The Mulberry Graveyard

Letter From Spain

Spain is a country with strong regional identities.  The central government recognizes four official languages: Spanish, Galician, Basque, and Catalan.  The people in the “periphery” of Spain may refer to Spanish as Castilian, to distinguish it from their own language.  In the Basque country, Catalonia, and Galicia, signs in the regional language are omnipresent.  At least two million people speak Galician (estimates run as high as four million), and perhaps seven million speak Catalan.  Galician and Basque have their own Royal Academies that rule on usage, and Galician is more closely related to Portuguese than to Spanish.
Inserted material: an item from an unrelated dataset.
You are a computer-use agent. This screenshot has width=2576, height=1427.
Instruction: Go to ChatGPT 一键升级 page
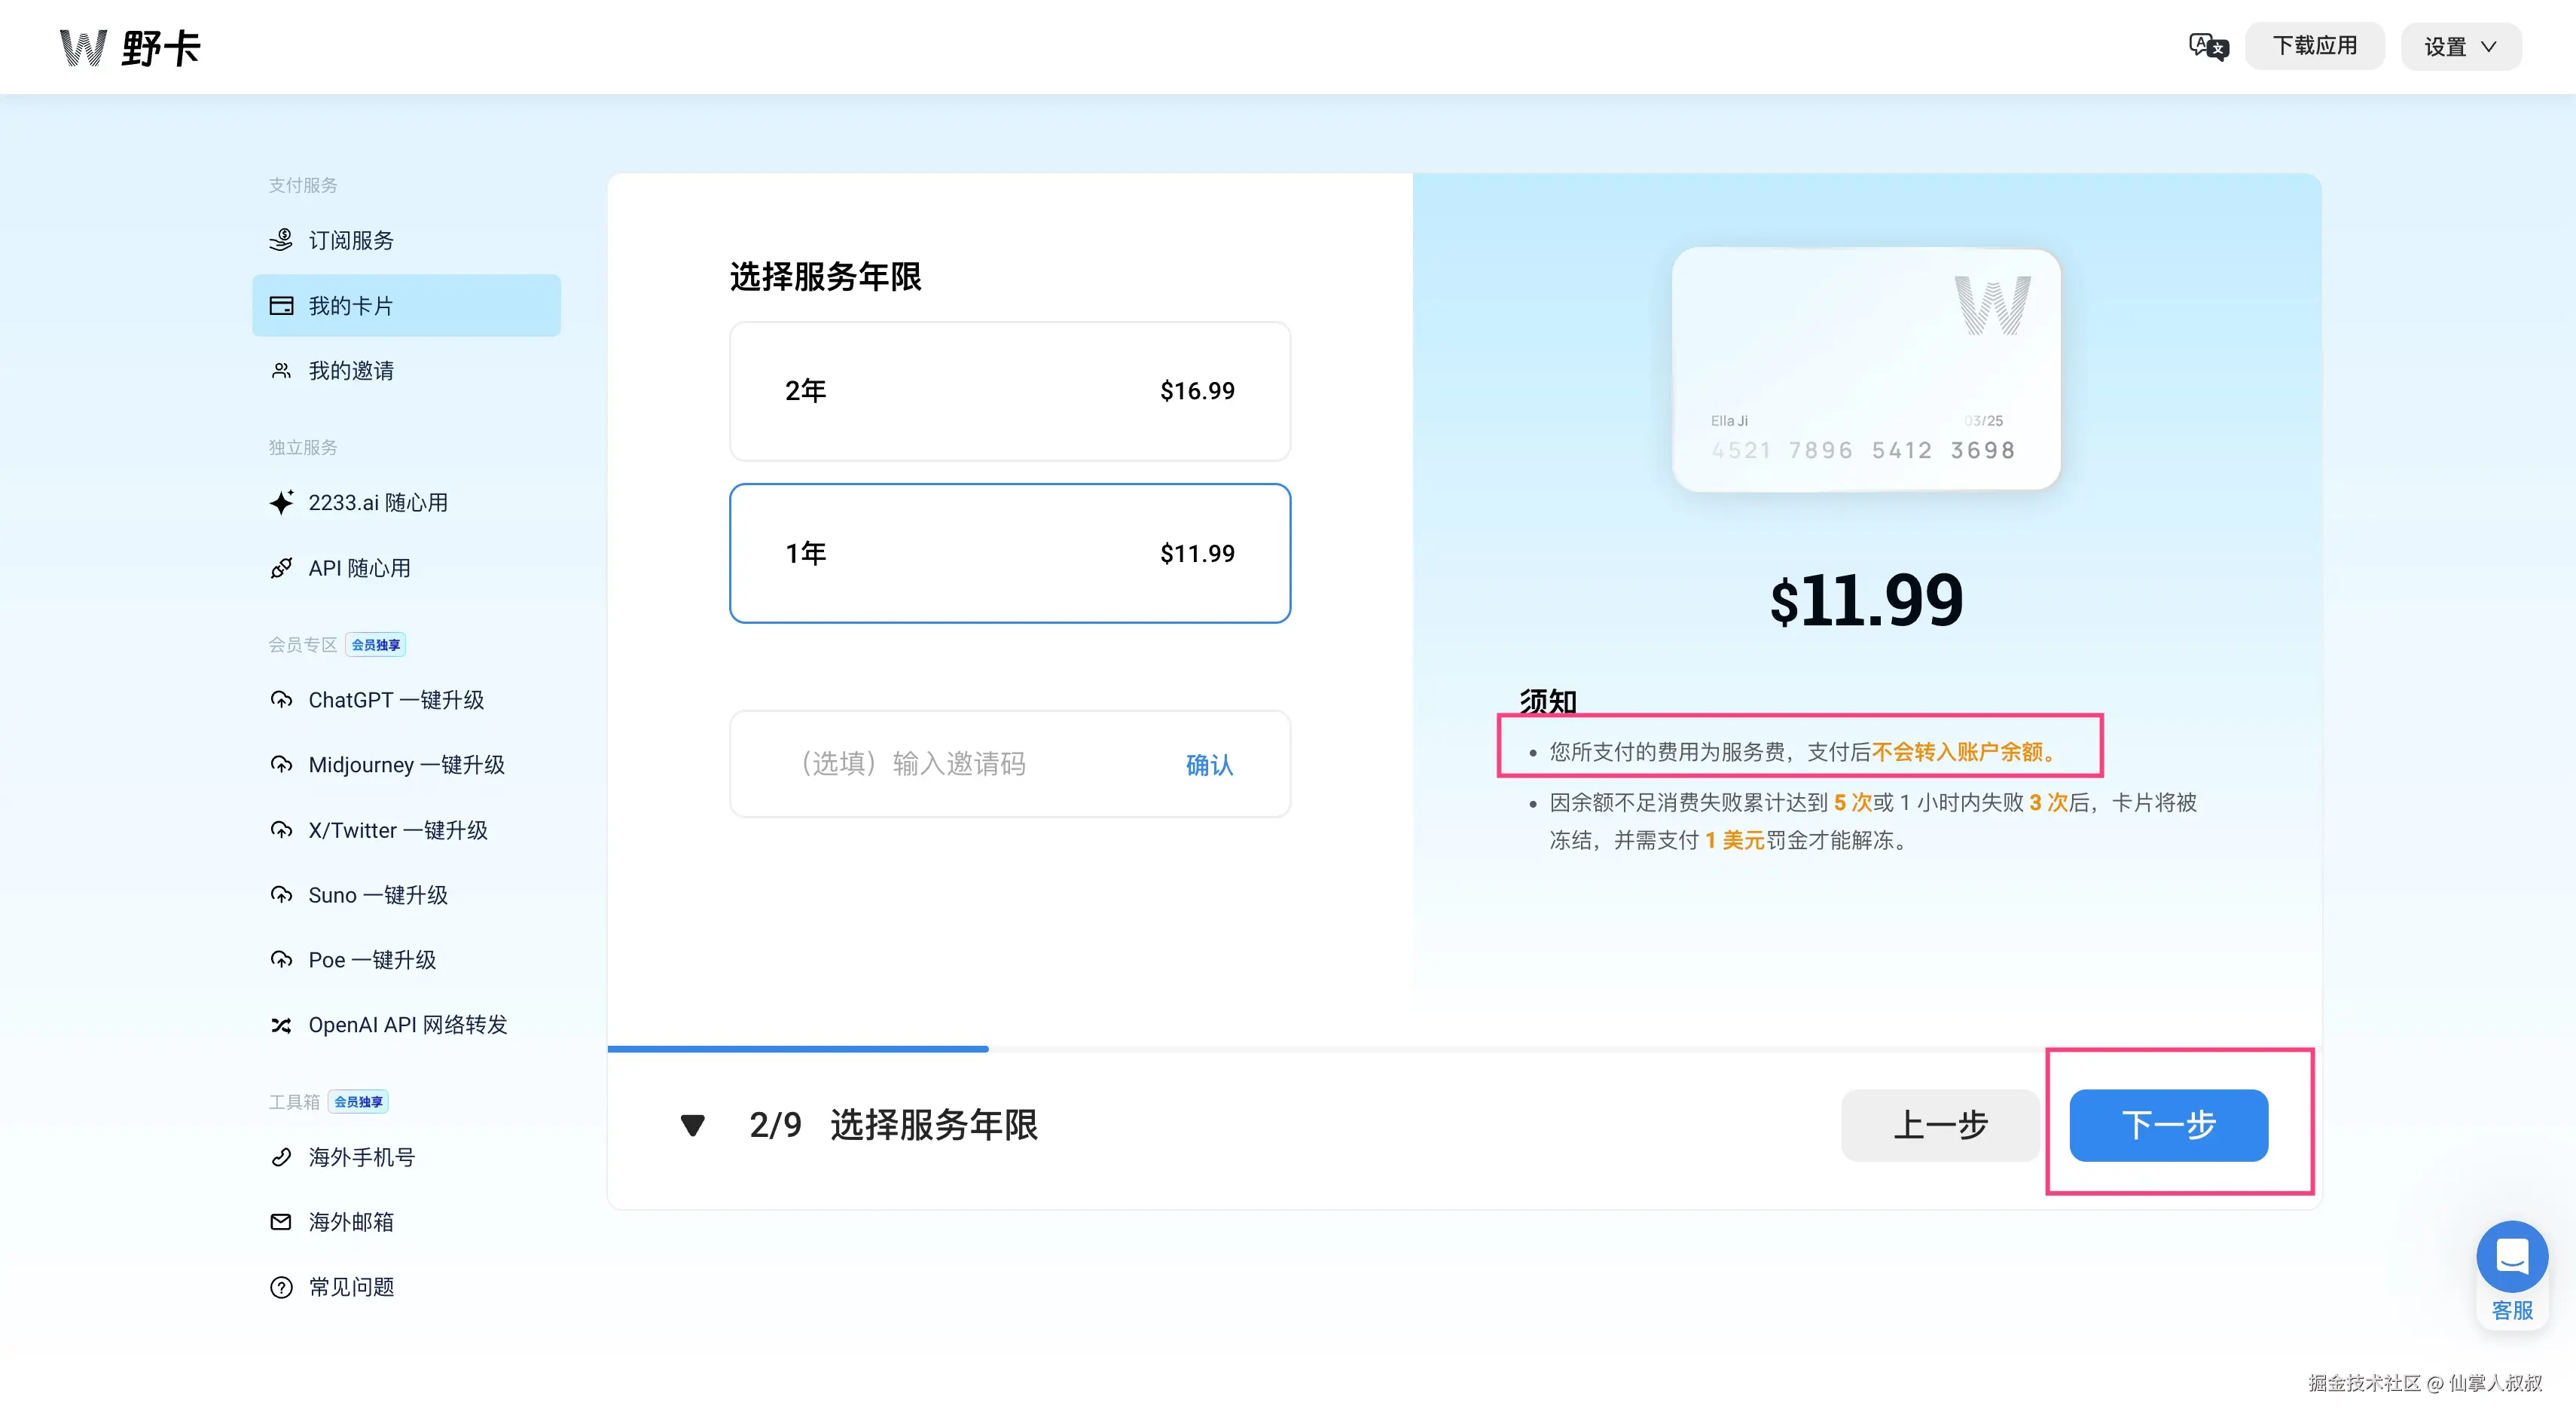395,700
In the northeastern corner of Spain, Catalonia and its capital, Barcelona, have a long history of periods of autonomy or outright independence alternating with suppression of the Catalan language and culture.  One can see Barcelona’s leftist stance in the Spanish Civil War of the 1930’s as another attempt by the Catalans to preserve their autonomy.  Under Francisco Franco, who ruled the country after the right won the Civil War, it was illegal to use Catalan in public.  One political leader gained a jail term and lifelong popularity by serenading the dictator in Catalan.  Only after Franco died in 1975 did the language begin its long climb back to health, with legal recognition of Catalan and even, in many realms, legal preference.